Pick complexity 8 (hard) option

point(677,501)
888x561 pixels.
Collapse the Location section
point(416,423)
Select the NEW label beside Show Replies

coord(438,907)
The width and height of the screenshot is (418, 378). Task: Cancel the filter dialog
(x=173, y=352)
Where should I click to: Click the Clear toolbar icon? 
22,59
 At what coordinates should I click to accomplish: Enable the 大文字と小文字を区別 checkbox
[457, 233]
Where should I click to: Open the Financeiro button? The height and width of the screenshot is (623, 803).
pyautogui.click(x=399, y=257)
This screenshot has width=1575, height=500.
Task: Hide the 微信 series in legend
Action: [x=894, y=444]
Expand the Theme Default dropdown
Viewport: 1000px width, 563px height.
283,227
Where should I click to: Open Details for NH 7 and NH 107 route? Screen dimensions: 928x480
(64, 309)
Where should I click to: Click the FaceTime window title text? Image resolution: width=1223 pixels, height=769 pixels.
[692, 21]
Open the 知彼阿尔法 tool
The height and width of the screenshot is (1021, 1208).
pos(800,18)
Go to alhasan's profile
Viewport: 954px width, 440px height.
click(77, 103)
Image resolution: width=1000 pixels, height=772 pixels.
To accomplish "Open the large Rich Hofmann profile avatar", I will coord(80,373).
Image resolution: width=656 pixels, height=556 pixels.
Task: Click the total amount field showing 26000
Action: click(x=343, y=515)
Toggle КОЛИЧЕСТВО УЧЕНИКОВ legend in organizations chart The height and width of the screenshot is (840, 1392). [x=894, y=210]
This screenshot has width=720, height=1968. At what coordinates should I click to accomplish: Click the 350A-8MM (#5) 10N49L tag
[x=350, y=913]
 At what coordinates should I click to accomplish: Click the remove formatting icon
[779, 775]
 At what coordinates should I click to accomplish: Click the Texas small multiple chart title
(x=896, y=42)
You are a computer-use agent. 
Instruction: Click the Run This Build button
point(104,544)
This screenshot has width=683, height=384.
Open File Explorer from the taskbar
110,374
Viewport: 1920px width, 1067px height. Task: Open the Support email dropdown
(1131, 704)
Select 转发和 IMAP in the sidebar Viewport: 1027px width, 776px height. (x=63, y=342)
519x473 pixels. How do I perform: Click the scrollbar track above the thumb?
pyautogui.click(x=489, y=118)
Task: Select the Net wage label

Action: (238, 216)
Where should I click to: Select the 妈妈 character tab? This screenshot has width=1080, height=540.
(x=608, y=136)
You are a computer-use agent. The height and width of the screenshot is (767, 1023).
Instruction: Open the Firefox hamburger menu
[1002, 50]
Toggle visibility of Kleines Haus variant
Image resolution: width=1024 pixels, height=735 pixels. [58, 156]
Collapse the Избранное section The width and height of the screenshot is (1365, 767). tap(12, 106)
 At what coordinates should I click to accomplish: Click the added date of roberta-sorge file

#####

EXERCISE DESCRIPTION: Copy the entries above word for word, starting at the line that contains "Open the 知彼阿尔法 tool" and ending at the line that contains "Action: click(x=343, y=515)". Include both of those lines.

WORKED SOLUTION:
Open the 知彼阿尔法 tool
The height and width of the screenshot is (1021, 1208).
pos(800,18)
Go to alhasan's profile
Viewport: 954px width, 440px height.
click(77, 103)
Image resolution: width=1000 pixels, height=772 pixels.
To accomplish "Open the large Rich Hofmann profile avatar", I will coord(80,373).
Image resolution: width=656 pixels, height=556 pixels.
Task: Click the total amount field showing 26000
Action: click(x=343, y=515)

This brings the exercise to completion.